(Saved data entries)
== == ==

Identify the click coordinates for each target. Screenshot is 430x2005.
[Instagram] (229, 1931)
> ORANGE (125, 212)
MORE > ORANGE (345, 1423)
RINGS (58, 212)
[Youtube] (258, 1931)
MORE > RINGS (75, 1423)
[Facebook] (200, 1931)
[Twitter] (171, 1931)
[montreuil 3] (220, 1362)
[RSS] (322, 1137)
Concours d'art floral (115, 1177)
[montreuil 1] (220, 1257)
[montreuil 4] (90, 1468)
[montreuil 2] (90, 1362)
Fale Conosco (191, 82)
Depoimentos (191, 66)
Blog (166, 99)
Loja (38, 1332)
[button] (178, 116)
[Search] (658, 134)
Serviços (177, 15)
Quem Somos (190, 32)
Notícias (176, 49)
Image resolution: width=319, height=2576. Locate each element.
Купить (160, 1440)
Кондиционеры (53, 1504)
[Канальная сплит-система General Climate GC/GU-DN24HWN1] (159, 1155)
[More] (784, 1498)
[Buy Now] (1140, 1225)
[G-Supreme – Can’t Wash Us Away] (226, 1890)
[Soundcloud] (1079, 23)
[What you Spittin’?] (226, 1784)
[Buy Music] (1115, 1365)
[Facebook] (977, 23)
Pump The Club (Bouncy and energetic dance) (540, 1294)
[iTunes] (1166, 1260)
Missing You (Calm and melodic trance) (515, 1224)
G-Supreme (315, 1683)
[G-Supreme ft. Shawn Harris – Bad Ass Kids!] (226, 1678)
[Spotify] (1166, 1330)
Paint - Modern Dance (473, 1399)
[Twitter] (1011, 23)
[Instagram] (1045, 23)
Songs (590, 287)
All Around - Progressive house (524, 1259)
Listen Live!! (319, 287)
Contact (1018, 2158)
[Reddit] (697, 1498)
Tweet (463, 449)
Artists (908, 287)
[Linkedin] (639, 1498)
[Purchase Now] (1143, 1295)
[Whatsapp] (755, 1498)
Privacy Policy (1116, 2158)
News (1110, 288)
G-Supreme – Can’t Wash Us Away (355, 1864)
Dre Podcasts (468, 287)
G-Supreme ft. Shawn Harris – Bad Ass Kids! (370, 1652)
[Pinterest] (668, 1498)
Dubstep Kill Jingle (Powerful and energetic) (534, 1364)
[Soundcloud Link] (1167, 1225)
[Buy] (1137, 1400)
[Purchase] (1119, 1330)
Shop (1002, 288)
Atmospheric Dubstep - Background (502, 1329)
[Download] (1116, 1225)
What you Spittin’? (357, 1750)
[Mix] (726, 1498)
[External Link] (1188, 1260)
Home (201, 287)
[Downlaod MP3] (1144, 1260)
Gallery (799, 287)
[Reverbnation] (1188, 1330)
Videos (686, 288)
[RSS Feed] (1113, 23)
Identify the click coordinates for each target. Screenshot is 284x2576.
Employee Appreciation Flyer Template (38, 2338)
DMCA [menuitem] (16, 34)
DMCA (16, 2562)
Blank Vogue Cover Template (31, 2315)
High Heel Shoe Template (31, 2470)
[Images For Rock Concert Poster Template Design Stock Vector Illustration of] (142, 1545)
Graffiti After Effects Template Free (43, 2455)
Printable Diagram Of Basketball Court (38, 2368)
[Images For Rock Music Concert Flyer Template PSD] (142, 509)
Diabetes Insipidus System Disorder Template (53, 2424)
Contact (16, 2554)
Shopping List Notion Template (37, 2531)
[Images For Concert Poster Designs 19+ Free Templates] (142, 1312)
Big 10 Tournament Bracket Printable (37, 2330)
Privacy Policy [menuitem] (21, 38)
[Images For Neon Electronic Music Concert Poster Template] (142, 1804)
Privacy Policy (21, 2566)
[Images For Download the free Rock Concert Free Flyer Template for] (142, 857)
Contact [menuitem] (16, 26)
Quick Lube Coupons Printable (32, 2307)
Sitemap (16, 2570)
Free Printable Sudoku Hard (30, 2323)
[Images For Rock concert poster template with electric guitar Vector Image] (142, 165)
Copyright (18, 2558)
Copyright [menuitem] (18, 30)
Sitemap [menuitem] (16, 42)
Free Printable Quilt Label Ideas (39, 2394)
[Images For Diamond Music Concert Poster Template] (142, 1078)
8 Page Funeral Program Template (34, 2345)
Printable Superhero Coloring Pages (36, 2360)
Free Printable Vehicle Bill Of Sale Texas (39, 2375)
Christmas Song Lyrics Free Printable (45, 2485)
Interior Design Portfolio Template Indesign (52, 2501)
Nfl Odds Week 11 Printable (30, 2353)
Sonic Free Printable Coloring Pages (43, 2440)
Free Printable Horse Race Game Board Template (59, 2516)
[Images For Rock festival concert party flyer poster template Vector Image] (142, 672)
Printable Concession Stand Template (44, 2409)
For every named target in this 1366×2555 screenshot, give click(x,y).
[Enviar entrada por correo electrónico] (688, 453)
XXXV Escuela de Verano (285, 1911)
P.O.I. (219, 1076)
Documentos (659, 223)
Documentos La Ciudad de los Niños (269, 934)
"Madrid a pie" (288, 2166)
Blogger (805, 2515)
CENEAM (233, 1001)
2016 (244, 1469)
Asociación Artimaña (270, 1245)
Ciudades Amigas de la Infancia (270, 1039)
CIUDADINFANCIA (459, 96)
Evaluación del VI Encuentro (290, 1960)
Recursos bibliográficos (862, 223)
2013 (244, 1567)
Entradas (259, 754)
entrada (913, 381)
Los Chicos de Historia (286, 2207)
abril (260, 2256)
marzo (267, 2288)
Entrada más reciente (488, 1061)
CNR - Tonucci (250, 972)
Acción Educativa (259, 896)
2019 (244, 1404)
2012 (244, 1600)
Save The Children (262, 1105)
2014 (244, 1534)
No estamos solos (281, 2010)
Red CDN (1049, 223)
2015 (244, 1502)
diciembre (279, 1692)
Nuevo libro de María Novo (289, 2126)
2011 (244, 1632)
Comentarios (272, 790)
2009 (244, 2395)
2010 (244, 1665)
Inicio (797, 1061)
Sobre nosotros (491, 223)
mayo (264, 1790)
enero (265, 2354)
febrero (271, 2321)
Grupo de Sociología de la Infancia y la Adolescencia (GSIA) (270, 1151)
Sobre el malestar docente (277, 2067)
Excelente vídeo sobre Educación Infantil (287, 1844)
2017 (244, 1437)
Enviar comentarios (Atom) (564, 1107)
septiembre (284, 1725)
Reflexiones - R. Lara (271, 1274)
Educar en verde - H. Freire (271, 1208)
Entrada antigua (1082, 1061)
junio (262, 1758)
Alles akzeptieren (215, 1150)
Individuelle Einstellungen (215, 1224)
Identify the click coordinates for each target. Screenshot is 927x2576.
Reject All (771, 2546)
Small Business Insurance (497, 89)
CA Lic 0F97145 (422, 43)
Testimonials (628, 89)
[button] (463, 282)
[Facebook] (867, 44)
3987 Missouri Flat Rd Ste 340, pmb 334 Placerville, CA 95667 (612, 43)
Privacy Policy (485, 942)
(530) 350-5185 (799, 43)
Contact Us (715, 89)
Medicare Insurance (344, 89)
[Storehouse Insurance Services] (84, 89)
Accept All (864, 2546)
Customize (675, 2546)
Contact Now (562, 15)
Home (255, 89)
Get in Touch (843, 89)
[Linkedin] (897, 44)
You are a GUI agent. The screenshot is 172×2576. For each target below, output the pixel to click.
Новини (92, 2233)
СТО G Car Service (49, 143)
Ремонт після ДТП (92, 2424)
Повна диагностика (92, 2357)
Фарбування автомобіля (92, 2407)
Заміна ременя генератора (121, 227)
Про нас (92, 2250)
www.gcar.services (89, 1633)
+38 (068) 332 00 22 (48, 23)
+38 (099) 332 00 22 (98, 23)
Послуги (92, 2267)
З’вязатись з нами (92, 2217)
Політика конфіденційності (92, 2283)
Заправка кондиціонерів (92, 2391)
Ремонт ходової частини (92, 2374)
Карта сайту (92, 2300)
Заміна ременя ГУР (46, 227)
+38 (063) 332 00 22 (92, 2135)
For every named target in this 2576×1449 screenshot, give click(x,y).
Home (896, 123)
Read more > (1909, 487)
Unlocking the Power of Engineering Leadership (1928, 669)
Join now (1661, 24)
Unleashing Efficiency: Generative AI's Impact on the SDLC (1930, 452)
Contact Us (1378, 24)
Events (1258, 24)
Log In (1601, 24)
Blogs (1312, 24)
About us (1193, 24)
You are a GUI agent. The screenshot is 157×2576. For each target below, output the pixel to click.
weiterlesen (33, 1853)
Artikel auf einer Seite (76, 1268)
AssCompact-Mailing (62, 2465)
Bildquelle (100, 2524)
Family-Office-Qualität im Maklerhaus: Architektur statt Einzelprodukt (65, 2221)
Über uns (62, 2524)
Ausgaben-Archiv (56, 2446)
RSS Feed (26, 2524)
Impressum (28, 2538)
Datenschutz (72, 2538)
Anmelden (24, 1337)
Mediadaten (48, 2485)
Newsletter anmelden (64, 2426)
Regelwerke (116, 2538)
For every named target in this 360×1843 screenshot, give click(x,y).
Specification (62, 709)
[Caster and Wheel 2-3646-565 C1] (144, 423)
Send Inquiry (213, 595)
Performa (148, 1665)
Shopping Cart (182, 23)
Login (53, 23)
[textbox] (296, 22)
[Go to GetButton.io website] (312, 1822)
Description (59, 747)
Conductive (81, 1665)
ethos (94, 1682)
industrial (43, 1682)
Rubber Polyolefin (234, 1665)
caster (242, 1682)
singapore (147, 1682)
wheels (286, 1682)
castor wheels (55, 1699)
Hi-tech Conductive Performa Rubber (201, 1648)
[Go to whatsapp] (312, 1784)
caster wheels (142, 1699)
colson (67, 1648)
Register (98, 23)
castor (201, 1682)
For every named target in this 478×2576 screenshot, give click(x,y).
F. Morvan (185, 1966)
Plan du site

== == ==

TASK STATEMENT
Copy the records above exactly, from the first line through the line containing "Blog (166, 99)", and include nothing else.

RESPONSE AREA
Identify the click coordinates for each target. Screenshot is 430x2005.
[Instagram] (229, 1931)
> ORANGE (125, 212)
MORE > ORANGE (345, 1423)
RINGS (58, 212)
[Youtube] (258, 1931)
MORE > RINGS (75, 1423)
[Facebook] (200, 1931)
[Twitter] (171, 1931)
[montreuil 3] (220, 1362)
[RSS] (322, 1137)
Concours d'art floral (115, 1177)
[montreuil 1] (220, 1257)
[montreuil 4] (90, 1468)
[montreuil 2] (90, 1362)
Fale Conosco (191, 82)
Depoimentos (191, 66)
Blog (166, 99)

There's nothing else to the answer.